Google et le Digital Markets Act (DMA)

Afin de permettre à Google de se mettre en conformité avec le calendrier du DMA, vous avez jusqu’au 6 mars prochain pour indiquer à Google que les données que vous lui transmettez ont été collectées avec le consentement des internautes qui ont visité votre site. Pour cela, Google met à disposition son outil maison : le Consent Mode v2. Ne tardez pas trop car après cette date, certaines fonctionnalités au sein de Google Ads risquent de ne plus être alimentées, comme la possibilité de créer des audiences ou faire du reciblage.

Dans le détail, Google a présenté deux versions du Consent Mode v2 :

  • le Consent Mode V2 basique : conformément à la directive ePrivacy, vous partagez de la donnée avec Google Ads uniquement après avoir recueilli le consentement des internautes (et vous avez bien raison !). Avec le Consent Mode Basique, vous allez simplement devoir rajouter une petite information dans vos tags Google Ads afin de confirmer à Google que vous avez bien obtenu le consentement de l’internaute. C’est aussi simple que ça.
  • le Consent Mode V2 avancé : identique au Consent Mode v1, et contrairement à ce que son nom laisse à penser, ce mode va collecter de la donnée avec et sans consentement, sans utiliser de cookies et l’exploiter à des fins diverses. 

Quelle relation existe-t-il entre les exigences de Google concernant l’obtention du consentement des utilisateurs conformément au DMA et les fonctionnalités avancées du Consent Mode V2 avancé ?

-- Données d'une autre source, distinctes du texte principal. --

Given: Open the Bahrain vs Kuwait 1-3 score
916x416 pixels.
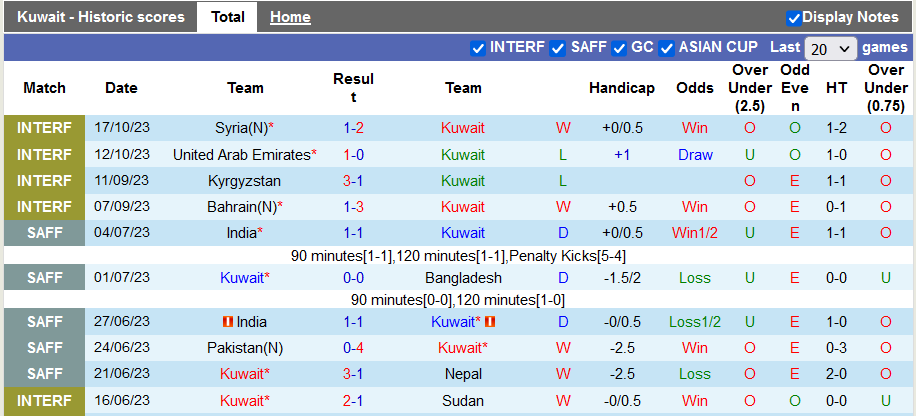Looking at the screenshot, I should [353, 207].
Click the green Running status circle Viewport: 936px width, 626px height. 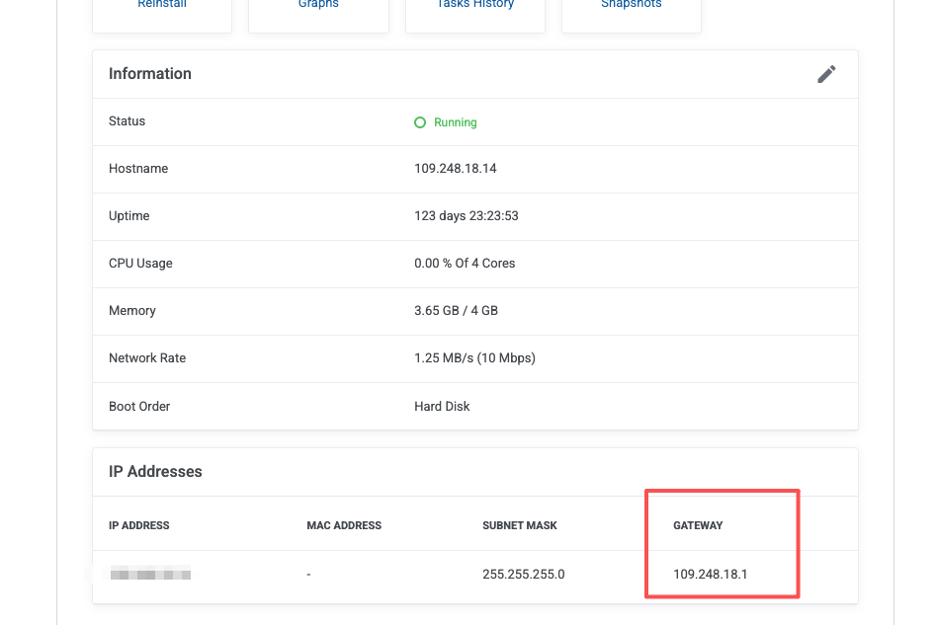pyautogui.click(x=420, y=122)
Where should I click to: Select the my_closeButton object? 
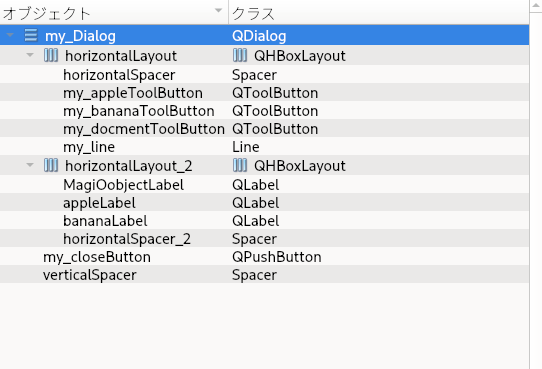[97, 257]
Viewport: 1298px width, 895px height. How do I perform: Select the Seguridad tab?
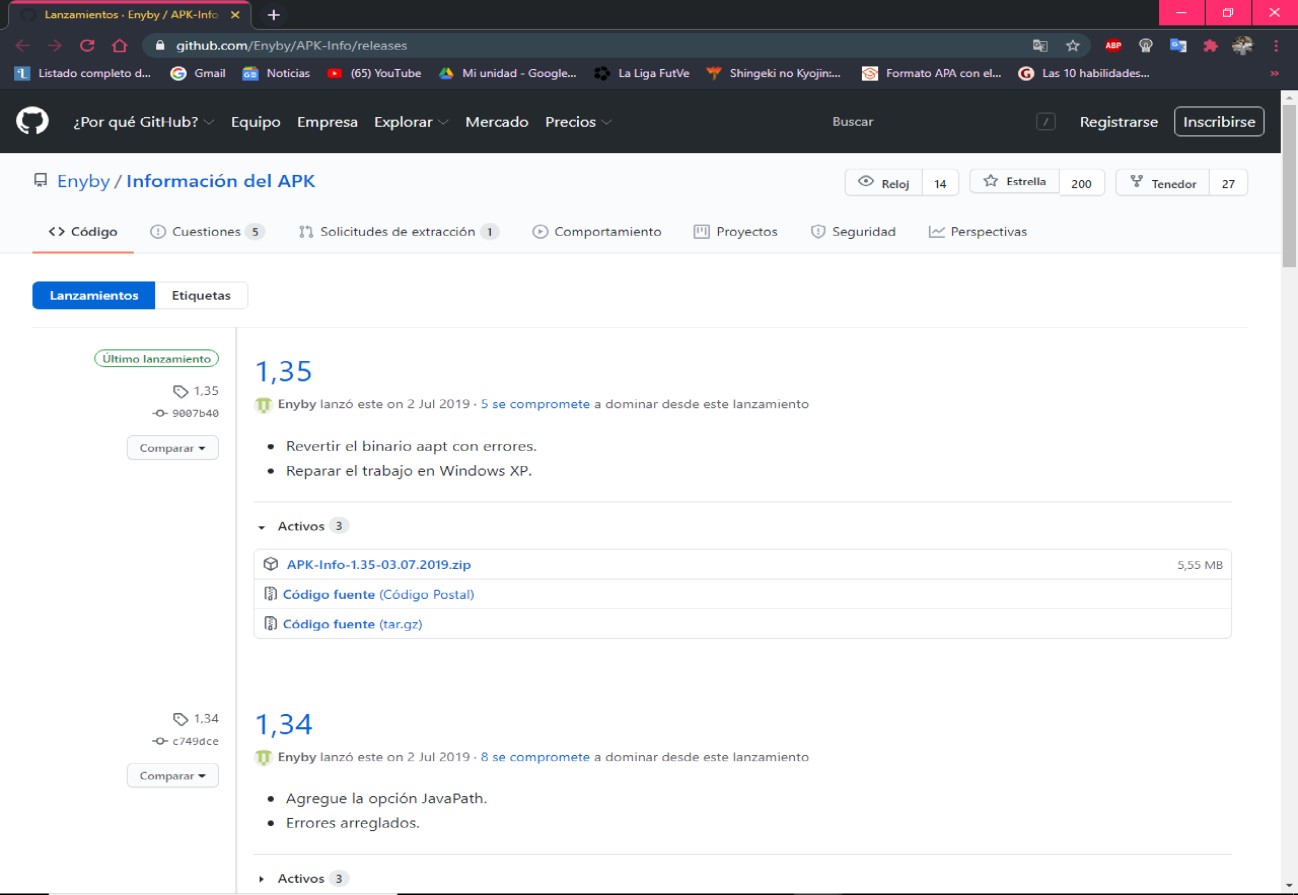click(861, 230)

La réponse est simple : il n’y a aucun rapport. Le Consent Mode V2 basique est la réponse au DMA, le mode avancé n’apporte rien en plus à ce sujet. Le DMA n’impose pas de collecter de la donnée sans consentement, bien au contraire. Il est d’ailleurs surprenant de voir ce mode avancé (qui est un copier / coller du Consent Mode v1) réintroduit par Google au moment de l’application d’une des obligations du DMA. À la lecture des différentes annonces du secteur, on aurait presque l’impression que l’Union Européenne recommande la mise en place du Consent Mode v2, dont notamment le mode avancé.

Rappelons à nouveau les faits : 

  1. L’Union Européenne impose aux gatekeepers de s’assurer d’obtenir le consentement des internautes pour des données publicitaires 
  2. Google propose d’implémenter le Consent Mode v2, incluant le mode avancé.
  3. Si vous choisissez le mode avancé, vous envoyez désormais de la donnée sans consentement (et identifiée comme tel) à Google (Google Ads & GA4).

On est donc assez loin de l’ADN du DMA et de sa volonté de renforcer les obligations des sociétés majeures du digital. Pour autant, le Consent Mode avancé n’est pas inutile. Mais l’associer au calendrier du DMA avec une date butoir en mars prochain peut vraiment porter à confusion.

Le Consent Mode v2 avancé est-il légal ?

Le Consent Mode v1 a été un échec auprès des DPO et très peu de sociétés l’ont implémenté. Les principales raisons évoquées par les DPO :

  • Partage de données personnelles sans consentement dont l’adresse IP, transaction ID, ID CRM…
  • Usage de traceurs permettant de suivre le parcours de l’internaute : en cause, le paramètre gclid dans les URLs mais aussi un identifiant généré sur chaque page.
  • Le transfert de données aux États-Unis.
  • Le rôle de responsable de traitement de Google Ads qui pourra donc exploiter ces données pour son propre usage.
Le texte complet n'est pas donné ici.